▶ Text excerpt
He sailed into Sannack Island among the Aleutian Islands in 1800. He and his company were shipwrecked and in a bad way when some natives showed up: ‘About mid-day we saw them approaching in three small skin canoes, with one Indian in each tiny boat. One of them had a gold medal around his neck, came forward, and addressed us in Russian.’
This gold-medal guy sent another one off immediately to get more help for the sailors who had been struggling for days to stay alive on raw seafood while trying to make something to float them to safety. The place was a soggy area at the foot of a mountain. They had gathered some planks together from the wreckage to create a dry spot to sleep. They were miserable and the chief gave them some preserved berries and quickly launched out to get some fish for them to eat. He got a fire going with a wood friction deal and had them eating cooked fish in short order.
‘The next day about forty Indians, men and women, came and encamped beside us; they made huts for themselves, by setting up planks, leaning them against each other at the top and throwing earth upon them, over which they put a covering of grass.’
They had some dried salmon and other provisions and shared all they had with the shipwrecked sailors. Then they towed the boat they were working on with their canoes and helped them salvage some stuff from the wreck.
Some days later, the Russian commandant showed up with about twentysome more Indians who each built their own huts. Archibald Campbell marvelled at the small village that now surrounded the stragglers who were on their own in this desolate spot just a few days before. The new arrivals had rifles and shot some geese for dinner. The guns were strange to him and were fired while propped up by two support arms that sat on the ground. They also pitched in to complete their boat using axes and the commandant sent for carpenters to finish the job.
Things Go Bad
This was not all the troubles they had in this harsh land. Later more sailing problems caused some of the men with young Campbell among them to climb to safely on the hard rocky mountains that stretched down to the sea. His feet became soaked and eventually froze solid on the trip. The Russians had to amputate both feet which sounds bad enough but was made worse by it being done in a way that did not remove all the bad flesh and caused him continued problems.
The story got a little better since sympathy made him something of a celebrity and natives would carry him about to places he wished to go. He eventually made his way down to Hawaii and took up residence in that much more hospitable area of the world. He got more medical treatment there and was in less discomfort than his time in the Alaskan islands.
His account also included time spent in Kamchatka, the most eastern part of Russian. Remember, at this time, Alaska was part of Russia not the US even though US companies had business activities in the area.

▶ Exercise description
Answer these questions about the shipwreck account:
(a) How many skin canoes came toward the sailors at mid-day?
(b) What did the chief first give the sailors to eat?
(c) Where did Campbell end up living?
You won't need the items that come next.

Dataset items
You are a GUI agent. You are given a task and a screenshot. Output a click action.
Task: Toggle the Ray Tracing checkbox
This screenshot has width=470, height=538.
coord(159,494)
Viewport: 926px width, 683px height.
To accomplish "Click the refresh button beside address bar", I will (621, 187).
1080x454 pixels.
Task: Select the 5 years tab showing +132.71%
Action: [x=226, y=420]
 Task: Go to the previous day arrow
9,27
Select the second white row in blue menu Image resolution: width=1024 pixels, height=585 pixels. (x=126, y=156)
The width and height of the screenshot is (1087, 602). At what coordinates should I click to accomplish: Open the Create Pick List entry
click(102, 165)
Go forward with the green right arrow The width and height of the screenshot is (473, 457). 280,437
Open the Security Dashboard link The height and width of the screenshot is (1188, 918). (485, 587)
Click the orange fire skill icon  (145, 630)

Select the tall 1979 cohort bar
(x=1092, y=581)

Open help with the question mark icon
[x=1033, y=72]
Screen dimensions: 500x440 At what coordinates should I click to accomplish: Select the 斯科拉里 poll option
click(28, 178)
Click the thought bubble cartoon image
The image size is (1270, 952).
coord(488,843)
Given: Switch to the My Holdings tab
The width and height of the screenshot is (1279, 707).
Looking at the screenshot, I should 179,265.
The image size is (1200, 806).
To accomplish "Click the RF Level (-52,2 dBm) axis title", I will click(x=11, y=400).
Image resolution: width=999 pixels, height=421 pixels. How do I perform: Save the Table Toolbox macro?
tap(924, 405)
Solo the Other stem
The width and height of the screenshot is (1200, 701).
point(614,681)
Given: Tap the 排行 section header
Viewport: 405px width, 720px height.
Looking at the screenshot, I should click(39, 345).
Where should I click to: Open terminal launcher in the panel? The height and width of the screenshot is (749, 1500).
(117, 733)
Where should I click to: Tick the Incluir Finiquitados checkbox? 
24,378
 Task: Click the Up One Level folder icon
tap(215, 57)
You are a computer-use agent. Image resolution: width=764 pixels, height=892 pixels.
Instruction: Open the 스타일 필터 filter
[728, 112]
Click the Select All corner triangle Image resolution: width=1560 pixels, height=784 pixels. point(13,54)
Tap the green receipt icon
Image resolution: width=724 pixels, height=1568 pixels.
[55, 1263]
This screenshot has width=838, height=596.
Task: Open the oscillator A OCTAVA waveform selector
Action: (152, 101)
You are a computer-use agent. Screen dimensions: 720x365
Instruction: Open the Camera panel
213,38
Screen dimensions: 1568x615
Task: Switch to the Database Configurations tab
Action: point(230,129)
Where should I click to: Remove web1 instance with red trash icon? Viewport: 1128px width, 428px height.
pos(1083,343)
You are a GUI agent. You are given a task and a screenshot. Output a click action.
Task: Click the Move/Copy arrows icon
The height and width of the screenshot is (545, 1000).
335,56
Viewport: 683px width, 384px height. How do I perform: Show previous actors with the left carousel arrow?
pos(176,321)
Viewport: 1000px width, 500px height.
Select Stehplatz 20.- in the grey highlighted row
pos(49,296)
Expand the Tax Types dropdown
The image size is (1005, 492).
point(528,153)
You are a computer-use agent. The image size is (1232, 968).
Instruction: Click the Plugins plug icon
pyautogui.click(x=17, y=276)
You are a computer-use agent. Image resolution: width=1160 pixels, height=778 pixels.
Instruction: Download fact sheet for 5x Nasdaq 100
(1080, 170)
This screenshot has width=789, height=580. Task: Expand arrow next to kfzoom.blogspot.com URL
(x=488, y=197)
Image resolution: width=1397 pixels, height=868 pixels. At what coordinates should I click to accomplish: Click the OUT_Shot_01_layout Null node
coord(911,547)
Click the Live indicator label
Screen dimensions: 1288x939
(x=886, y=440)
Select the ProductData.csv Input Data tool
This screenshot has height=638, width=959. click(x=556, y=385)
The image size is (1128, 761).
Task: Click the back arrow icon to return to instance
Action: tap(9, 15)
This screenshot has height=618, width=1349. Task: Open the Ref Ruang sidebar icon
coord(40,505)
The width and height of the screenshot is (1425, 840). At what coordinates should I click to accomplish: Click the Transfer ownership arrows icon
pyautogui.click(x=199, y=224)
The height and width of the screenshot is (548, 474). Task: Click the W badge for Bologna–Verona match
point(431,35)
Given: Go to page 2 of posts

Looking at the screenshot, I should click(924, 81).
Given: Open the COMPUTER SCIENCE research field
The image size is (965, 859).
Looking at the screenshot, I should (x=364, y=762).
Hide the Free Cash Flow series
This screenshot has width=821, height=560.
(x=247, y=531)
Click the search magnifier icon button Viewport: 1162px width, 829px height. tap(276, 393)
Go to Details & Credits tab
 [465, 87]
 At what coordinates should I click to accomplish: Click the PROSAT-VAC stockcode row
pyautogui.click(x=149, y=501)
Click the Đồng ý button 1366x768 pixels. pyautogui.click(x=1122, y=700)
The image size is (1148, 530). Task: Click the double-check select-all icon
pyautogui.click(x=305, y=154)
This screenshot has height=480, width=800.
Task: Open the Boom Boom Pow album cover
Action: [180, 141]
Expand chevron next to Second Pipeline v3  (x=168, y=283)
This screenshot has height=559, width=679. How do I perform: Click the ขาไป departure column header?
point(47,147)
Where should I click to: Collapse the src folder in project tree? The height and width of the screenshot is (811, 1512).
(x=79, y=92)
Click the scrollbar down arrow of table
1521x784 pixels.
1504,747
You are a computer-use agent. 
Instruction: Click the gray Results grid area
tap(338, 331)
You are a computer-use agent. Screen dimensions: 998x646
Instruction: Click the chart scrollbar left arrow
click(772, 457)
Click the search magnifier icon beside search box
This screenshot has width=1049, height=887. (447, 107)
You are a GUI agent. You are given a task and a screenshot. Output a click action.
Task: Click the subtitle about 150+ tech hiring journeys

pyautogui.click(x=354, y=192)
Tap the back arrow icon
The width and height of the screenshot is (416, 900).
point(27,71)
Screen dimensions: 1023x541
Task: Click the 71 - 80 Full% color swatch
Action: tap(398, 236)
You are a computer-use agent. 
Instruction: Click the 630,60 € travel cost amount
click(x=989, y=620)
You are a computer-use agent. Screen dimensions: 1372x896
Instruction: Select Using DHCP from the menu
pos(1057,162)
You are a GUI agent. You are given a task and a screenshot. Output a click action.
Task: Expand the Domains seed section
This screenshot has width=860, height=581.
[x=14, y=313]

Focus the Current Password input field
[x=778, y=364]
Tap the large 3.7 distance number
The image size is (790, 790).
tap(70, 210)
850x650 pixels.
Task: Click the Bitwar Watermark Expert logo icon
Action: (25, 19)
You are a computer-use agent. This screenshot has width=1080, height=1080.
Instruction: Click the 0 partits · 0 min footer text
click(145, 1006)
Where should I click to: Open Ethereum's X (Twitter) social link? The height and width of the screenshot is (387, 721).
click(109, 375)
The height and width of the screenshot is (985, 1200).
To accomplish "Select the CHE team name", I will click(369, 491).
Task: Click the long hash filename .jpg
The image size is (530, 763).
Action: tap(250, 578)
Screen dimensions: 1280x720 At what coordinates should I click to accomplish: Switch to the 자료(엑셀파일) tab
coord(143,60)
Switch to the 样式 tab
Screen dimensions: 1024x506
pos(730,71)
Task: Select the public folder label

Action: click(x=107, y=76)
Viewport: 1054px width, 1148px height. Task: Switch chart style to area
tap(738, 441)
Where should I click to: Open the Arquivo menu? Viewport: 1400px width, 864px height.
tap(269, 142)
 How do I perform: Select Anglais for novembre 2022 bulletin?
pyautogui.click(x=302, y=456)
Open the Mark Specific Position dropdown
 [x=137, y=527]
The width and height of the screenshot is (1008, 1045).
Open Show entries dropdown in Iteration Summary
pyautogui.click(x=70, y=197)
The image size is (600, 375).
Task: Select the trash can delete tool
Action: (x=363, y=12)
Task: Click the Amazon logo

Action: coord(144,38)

▶ Answer box
(a) Three.
(b) Preserved berries.
(c) Hawaii.